I optimized the entire pipes library very aggressively for version 2.5, and now the library runs faster than conduit on my micro-benchmarks. I'll begin with the purest benchmark which gives the greatest difference in speed since it only measure the efficiency of each library's implementation without any IO bottlenecks:
import Control.Proxy
import Data.Conduit
import Data.Conduit.List as L

n = 1000000 :: Int

-- Pipes
main = runProxy $ discard <-< enumFromToS 1 n

-- Conduit
main = L.enumFromTo 1 n $$ L.sinkNull
Note some differences from last time. This time I'm using conduit's built-in optimized discard equivalent: sinkNull. Also, I've multiplied n by 10 to more accurately measure throughput. I compile both implementations with -O2.
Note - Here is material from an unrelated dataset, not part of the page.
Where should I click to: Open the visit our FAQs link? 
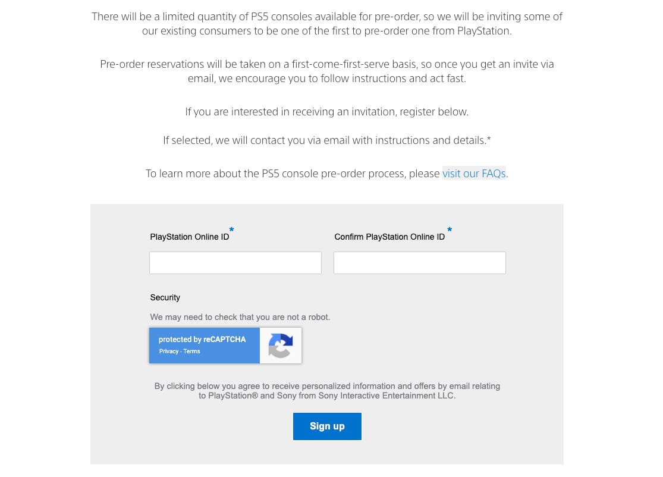pos(474,174)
pipes now spends about 112 ns per round-trip:
real    0m0.112s
user    0m0.104s
sys     0m0.004s
... while conduit spends about 167 ns per round-trip:
real    0m0.167s
user    0m0.156s
sys     0m0.008s
I achieved this speed increase by reverting to the pipes-1.0 trick of making the base monad optional, at the expense of breaking the monad transformer laws. I spent a considerable amount of effort trying to get the correct version to work, but I was led inexorably to the same conclusion that Michael already reached, which was that the original approach was best and that the gain in performance is worth bending the monad transformer laws.

Note that the above benchmark exaggerates the differences and is not indicative of real-world performance differences. For typical code you will not observe measurable differences between pipes and conduit when IO is the bottle-neck.

There is also one area in which conduit may still give (very slightly) better performance, which is in speeding up user-defined pipes. One goal I did not complete for this release was copying Michael's trick of using rewrite RULES to inline the Monad instance for user-defined pipes. I plan to copy this same trick in a separate release because I want to take the time to ensure that I can get the rewrite RULES to always fire without interfering with other optimizations.


Light-weight


The big focus of this release was to make pipes a very light-weight dependency, both in terms of performance and transitive dependencies. In the rewrite I dropped the free dependency so now the package only has two non-base dependencies:
  • transformers >= 0.2.0.0
  • index-core
... and I plan on dropping index-core along with Frames once I complete my resource management solution, leaving just a transformers dependency, which is about as light-weight as it could possibly get.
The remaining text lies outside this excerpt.